To do
Each record below is to be output unchanged, and any picture is to be dropped.

━━━━━ Information shown ━━━━━

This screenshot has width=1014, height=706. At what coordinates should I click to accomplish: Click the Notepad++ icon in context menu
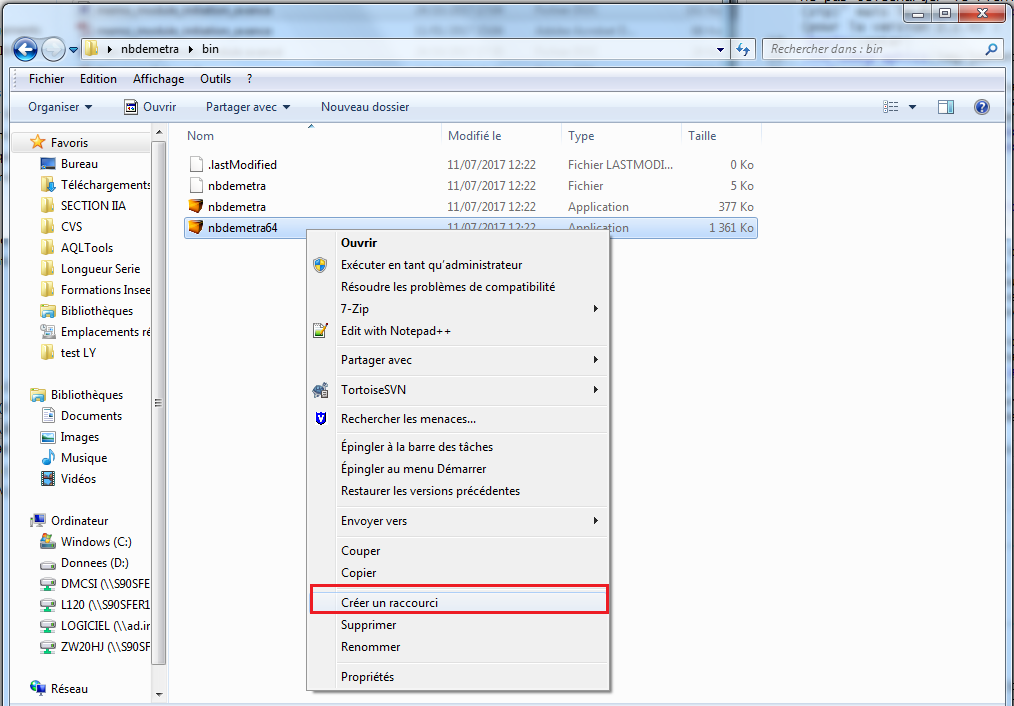pyautogui.click(x=320, y=331)
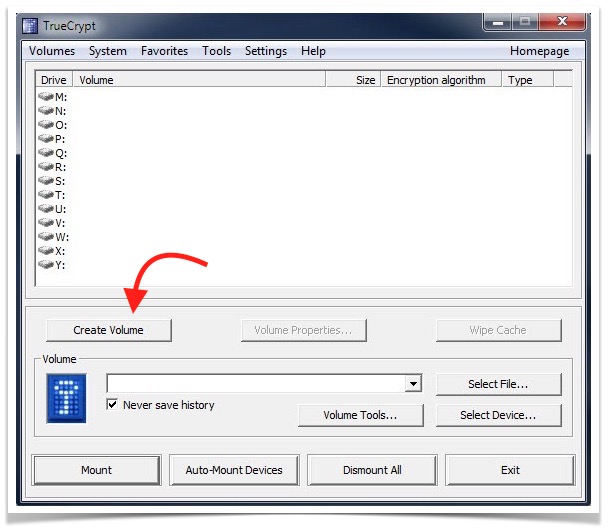Toggle the Never save history checkbox
This screenshot has width=609, height=529.
pyautogui.click(x=113, y=405)
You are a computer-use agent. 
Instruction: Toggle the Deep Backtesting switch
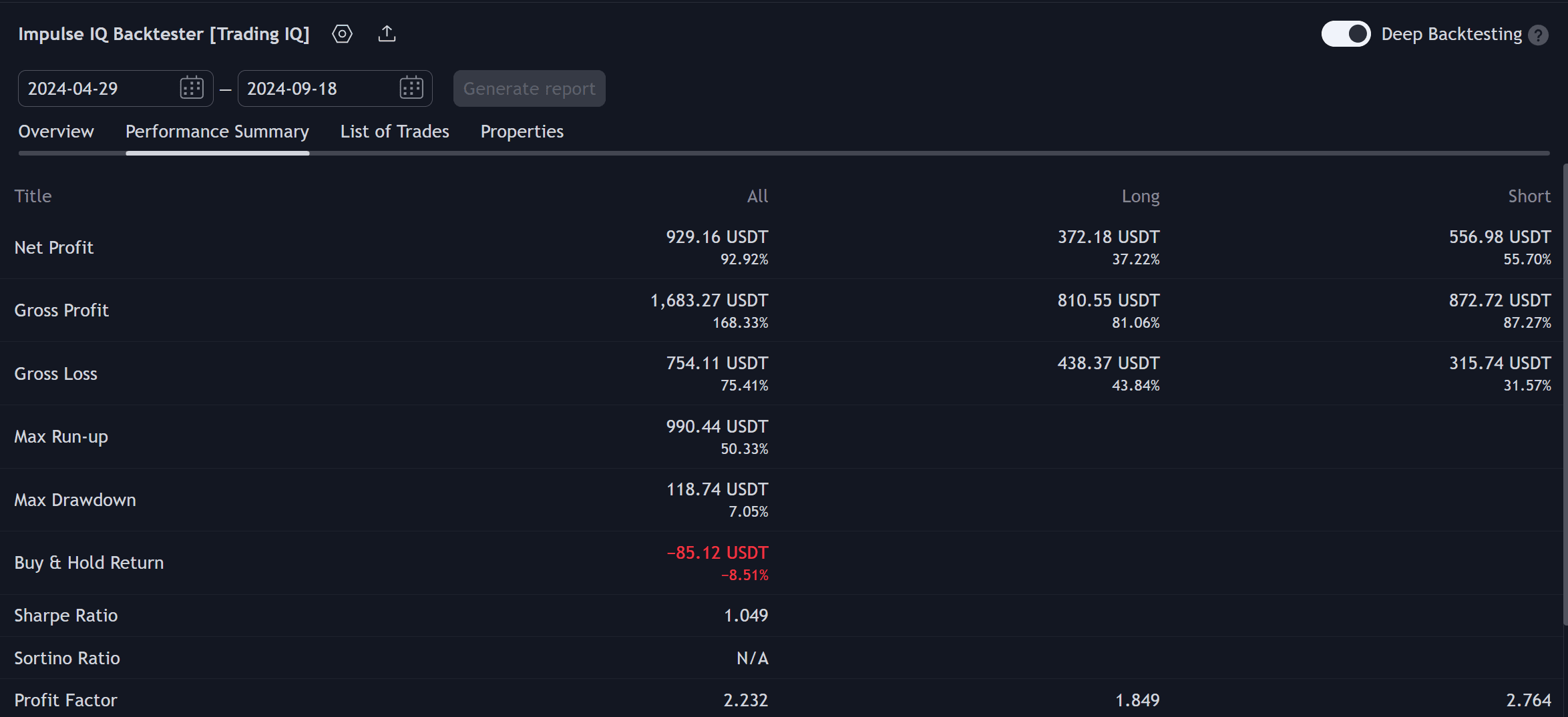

━━━━━

Answer for this exercise
This screenshot has width=1014, height=706. At what coordinates should I click to accomplish: Click the Notepad++ icon in context menu
pyautogui.click(x=320, y=331)
Toggle the Never save history checkbox
This screenshot has width=609, height=529.
pyautogui.click(x=113, y=405)
You are a computer-use agent. 
Instruction: Toggle the Deep Backtesting switch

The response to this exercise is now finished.